*DATA FOR THIS TASK*:

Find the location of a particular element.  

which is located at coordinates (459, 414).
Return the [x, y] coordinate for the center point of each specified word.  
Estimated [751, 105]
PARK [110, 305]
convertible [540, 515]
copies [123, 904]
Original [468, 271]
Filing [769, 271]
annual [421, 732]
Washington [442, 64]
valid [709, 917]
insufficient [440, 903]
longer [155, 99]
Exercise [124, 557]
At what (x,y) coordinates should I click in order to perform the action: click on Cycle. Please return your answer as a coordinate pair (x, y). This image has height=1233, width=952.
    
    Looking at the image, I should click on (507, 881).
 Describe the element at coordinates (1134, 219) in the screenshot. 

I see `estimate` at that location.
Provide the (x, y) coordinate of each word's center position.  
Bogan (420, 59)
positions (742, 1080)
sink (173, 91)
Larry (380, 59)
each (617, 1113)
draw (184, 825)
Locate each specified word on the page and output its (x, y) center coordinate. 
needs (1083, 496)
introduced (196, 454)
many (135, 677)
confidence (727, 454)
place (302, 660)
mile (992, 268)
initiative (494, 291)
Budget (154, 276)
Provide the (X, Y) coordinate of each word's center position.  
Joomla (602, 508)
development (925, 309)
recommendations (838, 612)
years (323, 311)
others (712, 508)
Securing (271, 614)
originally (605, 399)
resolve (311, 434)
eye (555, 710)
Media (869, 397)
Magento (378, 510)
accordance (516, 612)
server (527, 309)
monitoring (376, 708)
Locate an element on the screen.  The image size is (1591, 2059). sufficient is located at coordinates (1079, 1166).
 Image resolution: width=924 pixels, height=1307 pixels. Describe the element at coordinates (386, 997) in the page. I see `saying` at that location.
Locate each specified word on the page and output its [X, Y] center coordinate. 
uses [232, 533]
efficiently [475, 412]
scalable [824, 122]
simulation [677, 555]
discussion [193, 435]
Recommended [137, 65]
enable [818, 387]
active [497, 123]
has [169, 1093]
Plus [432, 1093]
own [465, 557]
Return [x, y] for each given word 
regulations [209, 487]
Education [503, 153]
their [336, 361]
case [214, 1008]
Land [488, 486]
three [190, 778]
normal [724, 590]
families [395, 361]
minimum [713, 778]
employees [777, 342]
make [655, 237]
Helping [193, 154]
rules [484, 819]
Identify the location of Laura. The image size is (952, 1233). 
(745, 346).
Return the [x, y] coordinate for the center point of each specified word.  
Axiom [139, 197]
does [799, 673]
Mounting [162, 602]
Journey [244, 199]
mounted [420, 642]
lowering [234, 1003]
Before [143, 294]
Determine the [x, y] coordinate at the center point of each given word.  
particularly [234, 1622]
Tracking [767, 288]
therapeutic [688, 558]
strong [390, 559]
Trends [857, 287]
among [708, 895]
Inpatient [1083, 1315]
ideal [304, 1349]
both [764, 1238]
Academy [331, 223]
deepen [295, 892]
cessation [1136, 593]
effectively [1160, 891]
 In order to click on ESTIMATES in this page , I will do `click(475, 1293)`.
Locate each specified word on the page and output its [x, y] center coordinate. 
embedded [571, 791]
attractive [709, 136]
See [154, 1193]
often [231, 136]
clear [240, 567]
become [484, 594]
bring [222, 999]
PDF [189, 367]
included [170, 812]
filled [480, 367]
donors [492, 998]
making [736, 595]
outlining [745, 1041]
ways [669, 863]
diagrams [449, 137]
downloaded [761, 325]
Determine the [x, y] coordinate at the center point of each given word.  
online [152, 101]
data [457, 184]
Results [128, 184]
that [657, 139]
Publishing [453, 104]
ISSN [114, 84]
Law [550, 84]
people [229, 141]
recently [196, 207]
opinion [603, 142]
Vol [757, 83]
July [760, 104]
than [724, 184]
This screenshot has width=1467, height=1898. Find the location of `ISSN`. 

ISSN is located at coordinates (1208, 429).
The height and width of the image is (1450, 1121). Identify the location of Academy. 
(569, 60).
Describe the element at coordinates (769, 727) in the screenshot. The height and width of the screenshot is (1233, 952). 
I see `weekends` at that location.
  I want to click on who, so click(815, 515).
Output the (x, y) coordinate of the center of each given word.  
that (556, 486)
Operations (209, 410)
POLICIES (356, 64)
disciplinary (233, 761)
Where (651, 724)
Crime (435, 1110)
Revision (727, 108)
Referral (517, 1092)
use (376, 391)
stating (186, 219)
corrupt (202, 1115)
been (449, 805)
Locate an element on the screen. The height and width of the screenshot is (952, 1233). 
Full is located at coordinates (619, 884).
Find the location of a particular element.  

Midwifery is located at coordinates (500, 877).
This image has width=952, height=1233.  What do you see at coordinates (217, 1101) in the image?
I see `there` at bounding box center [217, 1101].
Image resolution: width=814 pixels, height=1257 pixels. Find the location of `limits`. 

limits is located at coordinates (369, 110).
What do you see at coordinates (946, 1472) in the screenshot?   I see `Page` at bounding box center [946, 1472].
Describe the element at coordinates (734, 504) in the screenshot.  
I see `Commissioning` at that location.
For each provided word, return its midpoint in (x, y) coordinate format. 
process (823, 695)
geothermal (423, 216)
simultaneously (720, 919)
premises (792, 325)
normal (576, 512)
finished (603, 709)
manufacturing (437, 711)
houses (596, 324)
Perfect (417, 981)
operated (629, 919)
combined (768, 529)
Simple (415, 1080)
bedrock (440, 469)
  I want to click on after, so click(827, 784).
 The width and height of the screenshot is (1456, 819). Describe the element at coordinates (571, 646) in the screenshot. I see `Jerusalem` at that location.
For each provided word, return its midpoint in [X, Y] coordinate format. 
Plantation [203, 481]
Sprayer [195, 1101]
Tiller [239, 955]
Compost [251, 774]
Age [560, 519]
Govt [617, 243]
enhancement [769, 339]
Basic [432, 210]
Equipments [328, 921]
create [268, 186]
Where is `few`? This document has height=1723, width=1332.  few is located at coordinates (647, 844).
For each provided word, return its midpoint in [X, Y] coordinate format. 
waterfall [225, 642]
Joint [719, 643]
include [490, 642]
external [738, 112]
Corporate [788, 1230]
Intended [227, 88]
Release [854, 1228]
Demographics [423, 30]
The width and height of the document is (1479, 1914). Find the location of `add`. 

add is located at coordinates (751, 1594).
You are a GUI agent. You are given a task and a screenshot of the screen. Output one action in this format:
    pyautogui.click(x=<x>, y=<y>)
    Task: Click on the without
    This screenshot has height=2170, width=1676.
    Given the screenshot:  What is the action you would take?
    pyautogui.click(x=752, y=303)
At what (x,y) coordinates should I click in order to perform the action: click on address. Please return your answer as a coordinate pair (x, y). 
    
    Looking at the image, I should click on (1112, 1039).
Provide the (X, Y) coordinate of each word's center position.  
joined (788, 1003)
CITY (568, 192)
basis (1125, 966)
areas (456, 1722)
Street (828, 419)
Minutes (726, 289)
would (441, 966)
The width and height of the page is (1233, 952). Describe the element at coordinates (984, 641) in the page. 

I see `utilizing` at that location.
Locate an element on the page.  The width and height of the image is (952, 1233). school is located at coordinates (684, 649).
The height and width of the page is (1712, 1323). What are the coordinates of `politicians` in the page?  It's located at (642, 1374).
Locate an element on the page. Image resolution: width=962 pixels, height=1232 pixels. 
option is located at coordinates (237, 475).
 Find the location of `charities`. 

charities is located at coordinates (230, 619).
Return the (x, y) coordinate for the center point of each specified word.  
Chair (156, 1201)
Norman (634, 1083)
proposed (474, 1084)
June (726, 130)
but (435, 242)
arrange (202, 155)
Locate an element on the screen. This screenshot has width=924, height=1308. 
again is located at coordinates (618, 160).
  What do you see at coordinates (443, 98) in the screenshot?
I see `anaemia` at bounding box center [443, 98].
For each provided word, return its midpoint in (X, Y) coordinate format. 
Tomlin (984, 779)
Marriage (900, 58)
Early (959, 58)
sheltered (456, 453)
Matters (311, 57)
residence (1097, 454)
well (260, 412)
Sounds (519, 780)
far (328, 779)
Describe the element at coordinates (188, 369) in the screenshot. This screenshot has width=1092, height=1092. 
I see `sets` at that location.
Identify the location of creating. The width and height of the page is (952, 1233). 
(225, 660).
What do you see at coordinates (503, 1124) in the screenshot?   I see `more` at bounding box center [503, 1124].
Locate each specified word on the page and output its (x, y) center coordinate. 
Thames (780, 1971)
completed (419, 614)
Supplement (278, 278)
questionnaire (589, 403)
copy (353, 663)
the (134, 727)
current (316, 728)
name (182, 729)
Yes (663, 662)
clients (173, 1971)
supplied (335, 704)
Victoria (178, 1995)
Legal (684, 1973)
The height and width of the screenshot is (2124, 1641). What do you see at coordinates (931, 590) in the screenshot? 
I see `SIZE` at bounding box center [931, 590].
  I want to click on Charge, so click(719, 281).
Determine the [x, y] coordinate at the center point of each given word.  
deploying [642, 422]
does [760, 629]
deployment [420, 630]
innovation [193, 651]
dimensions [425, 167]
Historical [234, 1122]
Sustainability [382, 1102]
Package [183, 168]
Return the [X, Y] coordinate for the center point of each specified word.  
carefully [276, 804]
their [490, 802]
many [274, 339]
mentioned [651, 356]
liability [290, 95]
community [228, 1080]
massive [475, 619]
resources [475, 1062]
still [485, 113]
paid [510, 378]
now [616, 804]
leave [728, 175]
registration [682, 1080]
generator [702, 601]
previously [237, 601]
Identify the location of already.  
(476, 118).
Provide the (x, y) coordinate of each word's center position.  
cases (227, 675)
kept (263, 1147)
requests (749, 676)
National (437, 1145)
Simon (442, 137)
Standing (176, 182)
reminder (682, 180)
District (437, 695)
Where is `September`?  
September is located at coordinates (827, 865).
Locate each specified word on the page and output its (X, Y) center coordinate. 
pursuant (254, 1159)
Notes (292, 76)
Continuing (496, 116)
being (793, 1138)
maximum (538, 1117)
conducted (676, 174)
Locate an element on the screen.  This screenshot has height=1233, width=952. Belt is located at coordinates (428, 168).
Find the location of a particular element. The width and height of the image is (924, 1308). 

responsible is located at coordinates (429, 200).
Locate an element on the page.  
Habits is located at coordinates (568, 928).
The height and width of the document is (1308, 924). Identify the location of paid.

*GOAL*: Lay out the material above, from the line with "still [485, 113]" to the line with "Habits is located at coordinates (568, 928).", as a JSON list of strings with one string per line, leaving out blank lines.

*ANSWER BELOW*:
[
  "still [485, 113]",
  "paid [510, 378]",
  "now [616, 804]",
  "leave [728, 175]",
  "registration [682, 1080]",
  "generator [702, 601]",
  "previously [237, 601]",
  "Identify the location of already.  ",
  "(476, 118).",
  "Provide the (x, y) coordinate of each word's center position.  ",
  "cases (227, 675)",
  "kept (263, 1147)",
  "requests (749, 676)",
  "National (437, 1145)",
  "Simon (442, 137)",
  "Standing (176, 182)",
  "reminder (682, 180)",
  "District (437, 695)",
  "Where is `September`?  ",
  "September is located at coordinates (827, 865).",
  "Locate each specified word on the page and output its (X, Y) center coordinate. ",
  "pursuant (254, 1159)",
  "Notes (292, 76)",
  "Continuing (496, 116)",
  "being (793, 1138)",
  "maximum (538, 1117)",
  "conducted (676, 174)",
  "Locate an element on the screen.  This screenshot has height=1233, width=952. Belt is located at coordinates (428, 168).",
  "Find the location of a particular element. The width and height of the image is (924, 1308). ",
  "responsible is located at coordinates (429, 200).",
  "Locate an element on the page.  ",
  "Habits is located at coordinates (568, 928)."
]